The Field That Keeps Getting Left Out of the BPF Verifier

The BPF verifier accepts or rejects eBPF programs before they run. Its guarantee is that an accepted program cannot crash, deadlock, or corrupt kernel memory, regardless of what input it processes. For most of what it tracks, this holds. For spinlocks, the same class of bug has surfaced repeatedly across kernel releases, and the article by Rohan Varma documents a concrete instance of it. The mechanism behind the bug is state pruning, and the fix is always a one-line addition to a comparison function. The reason it keeps happening is structural.

What the Verifier Is Doing

The verifier performs abstract interpretation over the program’s control flow graph. It simulates execution across an abstract domain: register types, value ranges, pointer provenance, stack contents, reference tracking. It visits every reachable instruction on every reachable path, checking at each step that the abstract state satisfies the verifier’s safety invariants.

Without optimization, this is exponential in the number of branch points. The verifier’s complexity limit is one million instructions processed (BPF_COMPLEXITY_LIMIT_INSNS). To stay within that budget for real programs, it uses state pruning: a cache of previously-verified abstract states indexed by instruction. When the verifier reaches an instruction it has visited before, it checks whether the current abstract state is subsumed by a cached safe state. If it is, the current path is pruned, on the assumption that the already-verified continuation covers it. The comparison that determines subsumption is states_equal(), a function in kernel/bpf/verifier.c.

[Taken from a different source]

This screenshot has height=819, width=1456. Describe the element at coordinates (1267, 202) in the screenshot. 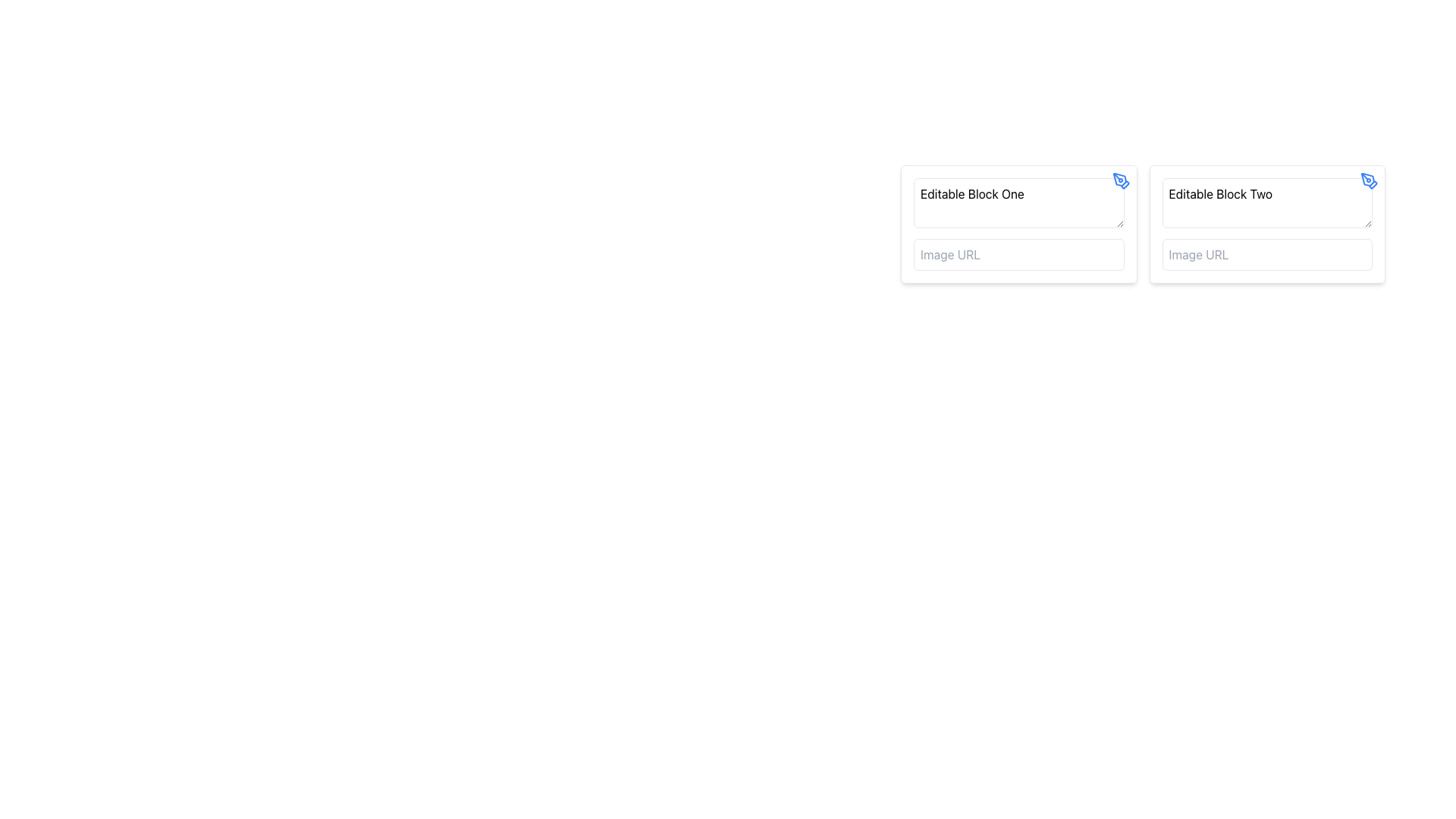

Pruning is sound only if states_equal() considers every component of abstract state that affects downstream safety. Any field it omits is invisible to the comparison, meaning two states that differ only in that field will be treated as equivalent even when they are not.

How bpf_spin_lock Works

bpf_spin_lock arrived in Linux 5.1 via commit d83525ca62cf by Alexei Starovoitov. The API is minimal: a struct bpf_spin_lock { __u32 val; } embedded in a BPF map value, and two helpers, bpf_spin_lock() and bpf_spin_unlock(). On non-RT kernels, the helpers call __bpf_spin_lock_irqsave, which disables local IRQs on the acquiring CPU. Both helpers carry the notrace attribute to prevent re-entrance from ftrace or kprobes while a lock is held.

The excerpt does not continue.